Marcher dans la ville
C’est une avenue large comme un terrain de foot comme il y en a beaucoup aux Etats-Unis. Elle est bordée de palmiers et d’eucalyptus. On est en Californie. La nuit tombe doucement sur ce quartier résidentiel de la Silicon Valley, à 45 minutes de San Francisco, à 20 minutes de Mountain View, alias Google City. Maison-jardin, maison-jardin, maison-jardin. Tout le monde est chez soi. Ceux qui ne le sont pas sont en voiture. Sur la grande avenue large comme un terrain de foot. Aussi loin que le regard peut porter, il n’y a pas de piétons. Banalité absolue pour un Américain, le phénomène frappe tout Européen en visite. Et il faut justement marcher dans ces rues vides pour en prendre la mesure. Pour sentir sur soi les regards étonnés et vaguement inquiets. Qui est cette femme qui n’a pas de voiture? Marcher, ici, c’est faire l’expérience de la marginalité.

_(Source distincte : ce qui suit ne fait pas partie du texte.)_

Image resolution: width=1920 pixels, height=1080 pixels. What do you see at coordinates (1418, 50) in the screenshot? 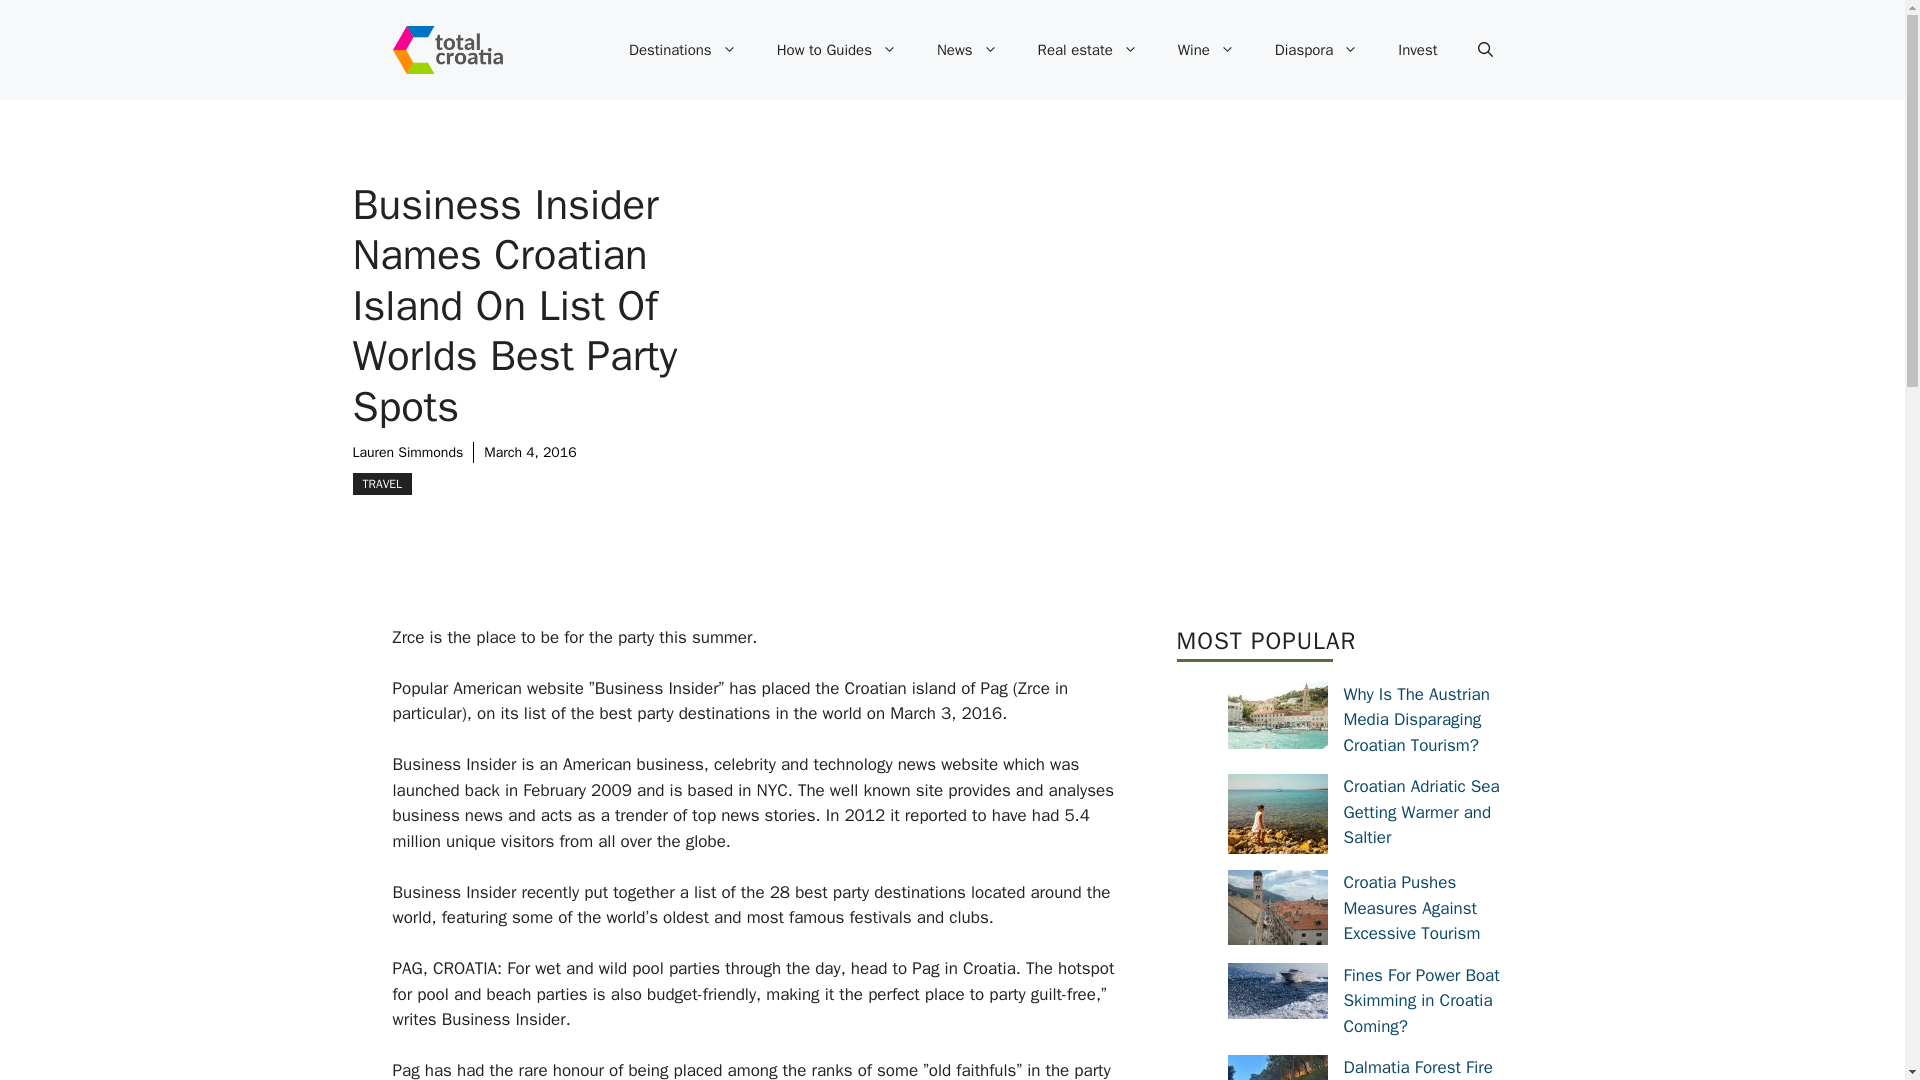
I see `Invest` at bounding box center [1418, 50].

Renversement de perspective avec un marcheur patenté, poète à ses heures et grand amateur de contrepèteries, Léon-Paul Fargue. Son professeur de français s’appelait Mallarmé et son camarade de classe Alfred Jarry. Il écrivait pour les promeneurs qui ont du «temps à perdre» et qui aiment Paris. Du temps à perdre… On comprend que c’est précisément cette expression qui a fait remonter les souvenirs d’avenues californiennes, lourdes de parfums du Pacifique mais vides de promeneurs. Marcher là-bas, c’est signifier qu’on n’a rien à faire.
Léon-Paul Fargue, lui, flânait, c’està-dire qu’il savourait le fait de perdre son temps, autrement dit, de vaquer sans plan préconçu, ouvert à la rencontre qui peut surgir au coin des rues. Des rues pleines de gens évidemment, hommes, femmes, enfants, vieillards et nourrissons qui déambulent, affairés ou rêveurs, entre la gare du Nord, la gare de l’Est et le boulevard de la Chapelle. C’est le quartier de Fargue tel qu’il le présente dans Le Piéton de
Paris, son livre le plus connu. Ecrivain-piéton, il marchait pour ressentir. La rue, disait-il, est un «music-hall où l’on est à la fois acteur et spectateur». Dans ce théâtre improvisé, on voit l’Autre, sans cesse, jusqu’à l’épuisement peut-être, jusqu’à la nausée parfois, mais il est là, faisant corps avec soi, par le simple fait de partager le même trottoir. Corps, regards, paroles: tous acteurs, tous spectateurs. Piétons inscrits dans la ville. Citoyens d’un monde en train de se faire, chaque jour.